« Ernest COLE » film de Raoul PECK (critique de film). Ce remarquable documentaire nous fait découvrir un photographe d’un grand talent. Ernest Cole, né dans l’Afrique du Sud de l’apartheid, capte les images d’hommes, de femmes, qui témoignent par leur regard, leur attitude, de la violence qui prévalait alors. On pense, aujourd’hui, aux hommes, aux femmes de Gaza qui subissent une violence qu’une intention exterminatrice rend encore plus insoutenable. La déshumanisation des dominants est bien à l’œuvre dans ces deux situations d’horreur.

Photographie d'Ernest Cole.
La ségrégation institutionnalisée. Ph Ernest Cole.
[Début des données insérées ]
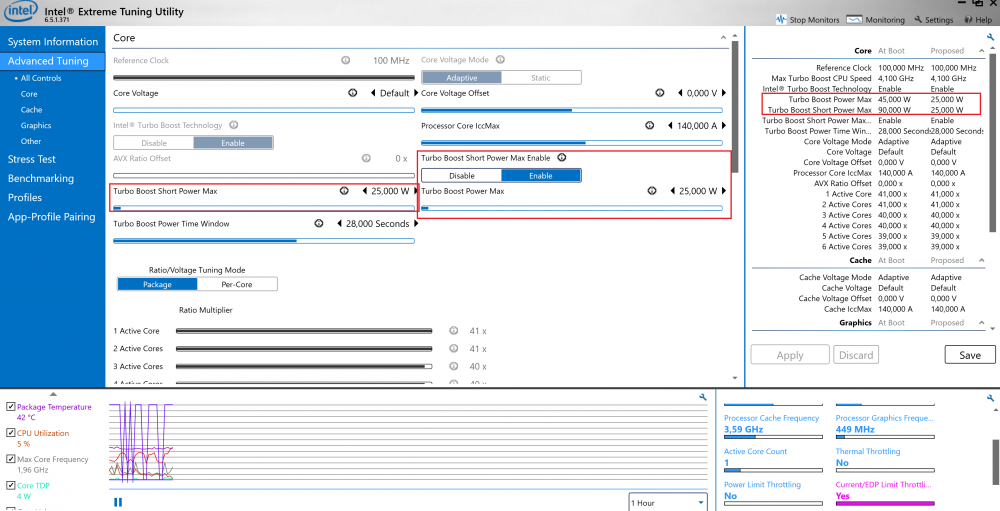Open Settings via the gear icon
This screenshot has height=511, width=1000.
click(x=919, y=19)
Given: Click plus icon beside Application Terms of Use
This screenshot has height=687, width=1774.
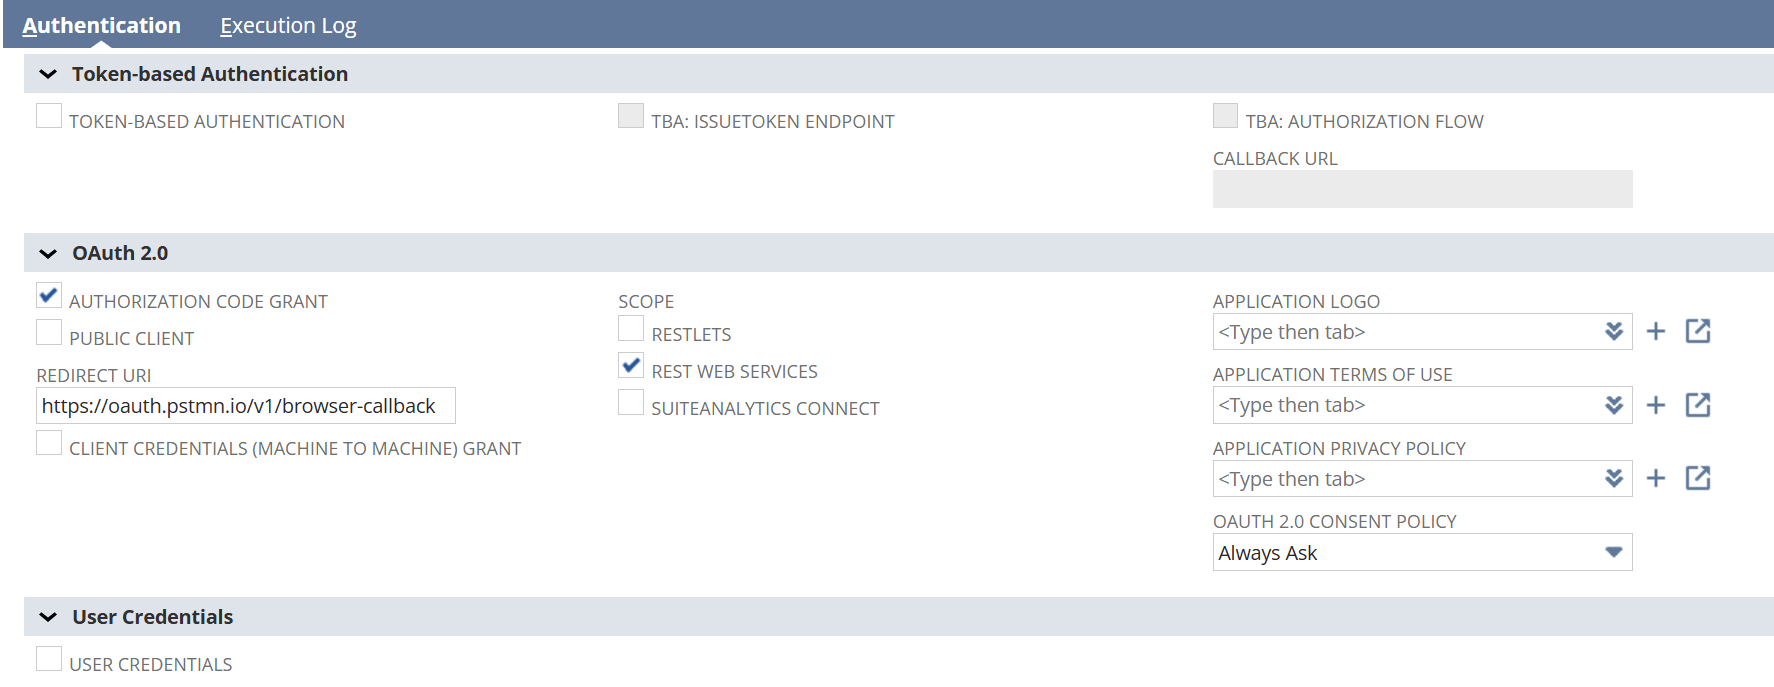Looking at the screenshot, I should pyautogui.click(x=1656, y=405).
Ernest Cole est dedans et dehors la violence qui s’est abattue sur son pays de 1948 à 1994 [1]. Dedans parce qu’il vit la condition des noirs déshumanisés. Il en connait la peur, les risques, les humiliations, les dangers. Le mépris institutionnalisé. Dehors parce qu’il met son appareil photo en regard de ce système à l’œuvre sur des êtres humains.

Violence dans les township

CE système, Cole veut en montrer, par l’image, la violence. Une succession de photos d’une grande intensité. Des regards, des attitudes, des jeux d’acteurs dans ce pays ravagé par la brutalité des tenants du pouvoir. Comme une colonisation « au carré² ».

Départ pour les Etats Unis

Il veut échapper à ce système. Il part pour les Etats Unis. A New York, il photographie longuement les couples mixtes. En Afrique du Sud sous l’apartheid, la loi punit comme crime un tel comportement.

[JOA : un souvenir se ravive en ma mémoire. J’avais rencontré à Munich, en 1965, deux jeunes Américaines. L’une Noire, l’autre Blanche. Leurs noms m’échappent aujourd’hui. La première était à la recherche d’un ouvrage de Leroy Gourhan [2] sur la préhistoire. C’était un dimanche matin, son avion décollait d’Orly pour les Etats Unis tôt le lendemain.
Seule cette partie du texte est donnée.